Re: CentOS instead of RHEL?

From: Stefan Knecht <knecht.stefan_at_gmail.com>
Date: Wed, 29 Jan 2020 11:12:42 +0700
Message-ID: <CAP50yQ_+y200O-5mGsVU_xhwP04B44LGH8o_iFf_hkdoStdOGQ_at_mail.gmail.com>



As you've said, it's pretty clear, yes.

And regarding your last point. Yes, there are people out there running Oracle on CentOS in production. But it's usually those that don't really have in-house DBAs and just have an Oracle instance running somehow, and nearly forgot about it, until it broke some day. I wouldn't think that a lot of shops that run Oracle seriously would choose a non-certified OS to do so.

It's a bit like asking if you can fit monster truck wheels on your fiat 500. Can you make the car run? Sure. Can you take it for a spin and have some fun with it?
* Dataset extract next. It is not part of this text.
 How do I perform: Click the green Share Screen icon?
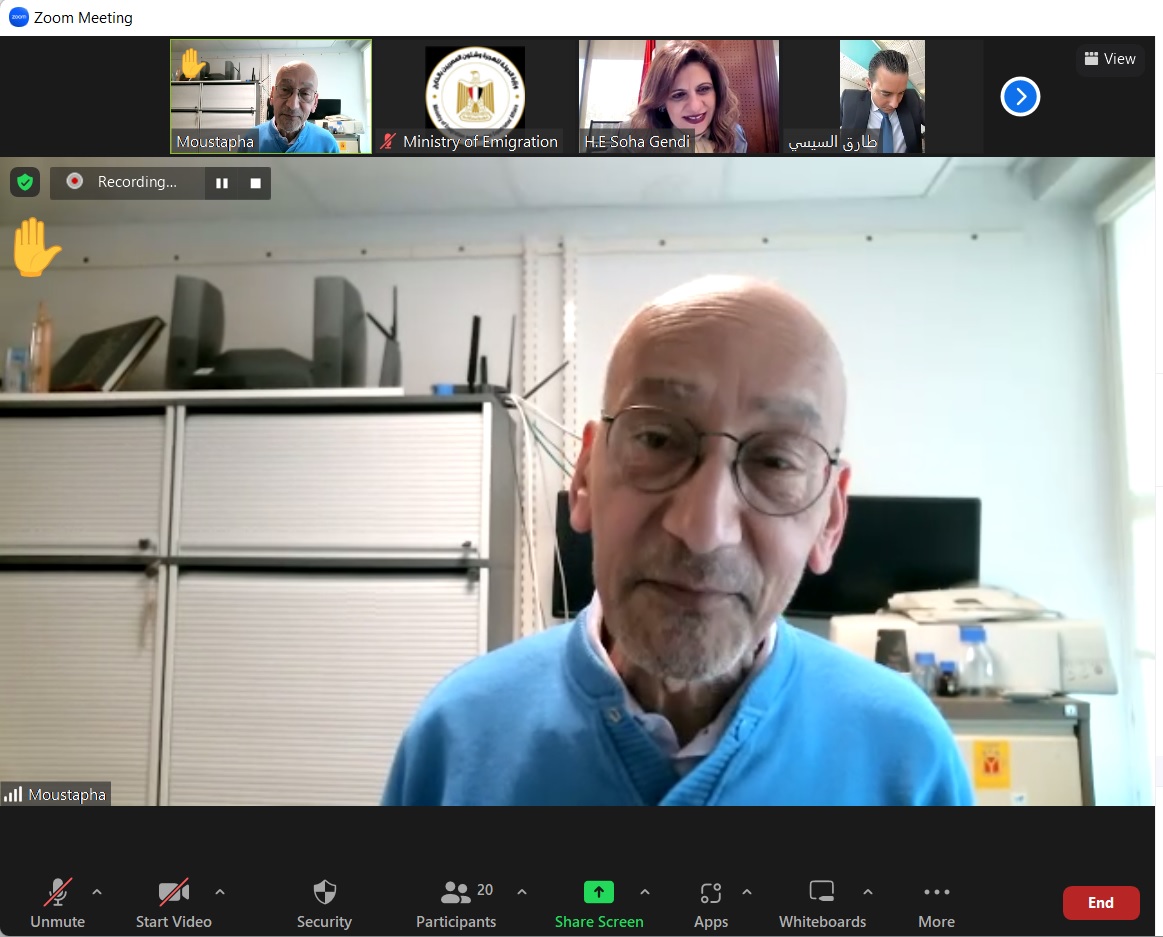click(599, 892)
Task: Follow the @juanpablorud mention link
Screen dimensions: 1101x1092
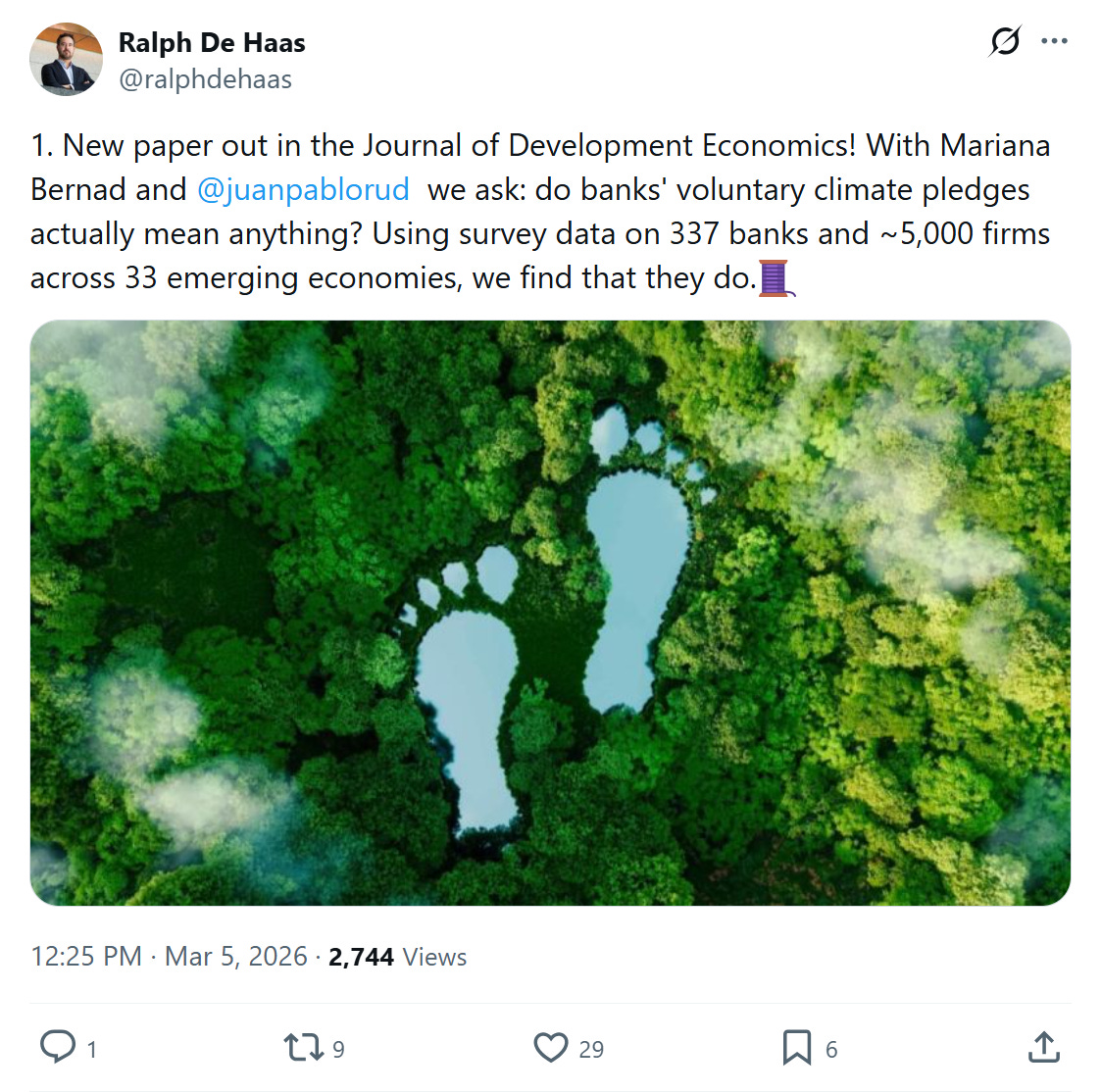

Absolutely. Would you drive your kids across town to school with it every day? Probably not.

On another note, I've seen my fair share of Oracle bugs out in the wild over the years. Some tricky and involving long resolution times (due to bug fixes needing to be developed by Oracle). And that was on completely certified platforms and combinations. And frankly, I wouldn't want to introduce another unknown variable into the mix that has yet another chance of introducing some odd behavior due to some code path being different than a certified install of RHEL or OEL would have.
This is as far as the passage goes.